Ella lo miró, asombrada.

– ¿Cómo puedes decir eso? Yo también te quiero, pero mira lo que nos has hecho, a todos nosotros. No solo a ti y a mí, sino también a los niños. Quizá nos echen a la calle. Y tú podrías acabar en la cárcel. -Y eso era lo que pasaría, casi con toda seguridad.

– Puede que no sea tan malo.

El trataba de tranquilizarla, pero ella no lo creía. Conocía demasiado bien las normas de la SEC para creer las trivialidades que le decía. Corría un peligro muy real de que lo arrestaran y lo encarcelaran. Y si lo hacían, su vida, tal como la conocían, desaparecía con él.

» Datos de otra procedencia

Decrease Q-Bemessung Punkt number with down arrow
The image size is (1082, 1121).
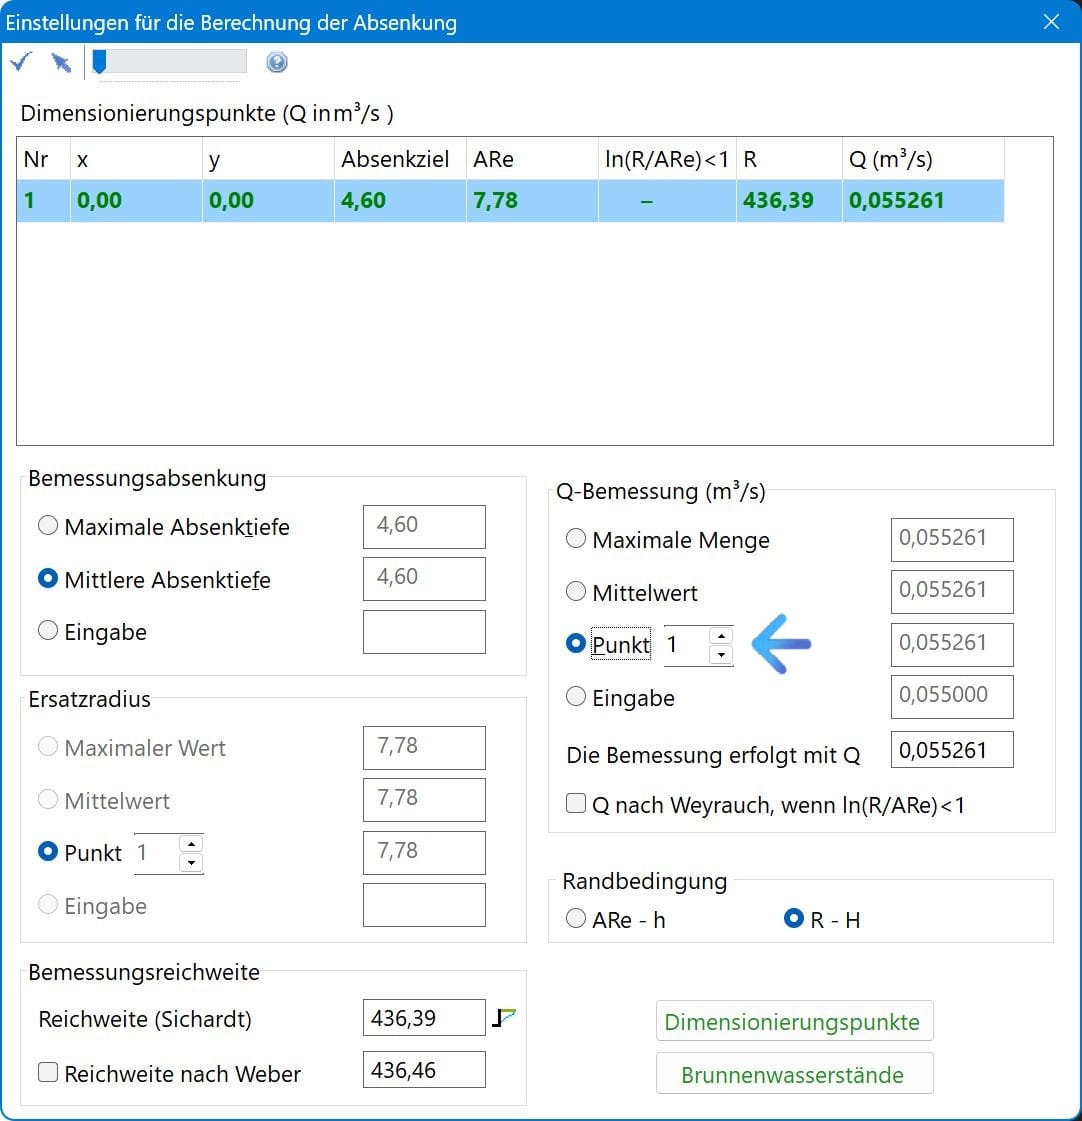(x=721, y=655)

Nunca volvería a ser igual.

– ¿Qué vamos a hacer ahora? -preguntó, abatida, sonándose con un pañuelo de papel.

Ya no parecía la glamurosa dama de la alta sociedad de la noche anterior. Era una mujer terriblemente asustada. Se había puesto un suéter encima del traje de noche y llevaba los pies descalzos, mientras permanecía sentada en la cama, llorando. Parecía una adolescente cuyo mundo hubiera llegado a su fin. Y lo había hecho, gracias a su marido.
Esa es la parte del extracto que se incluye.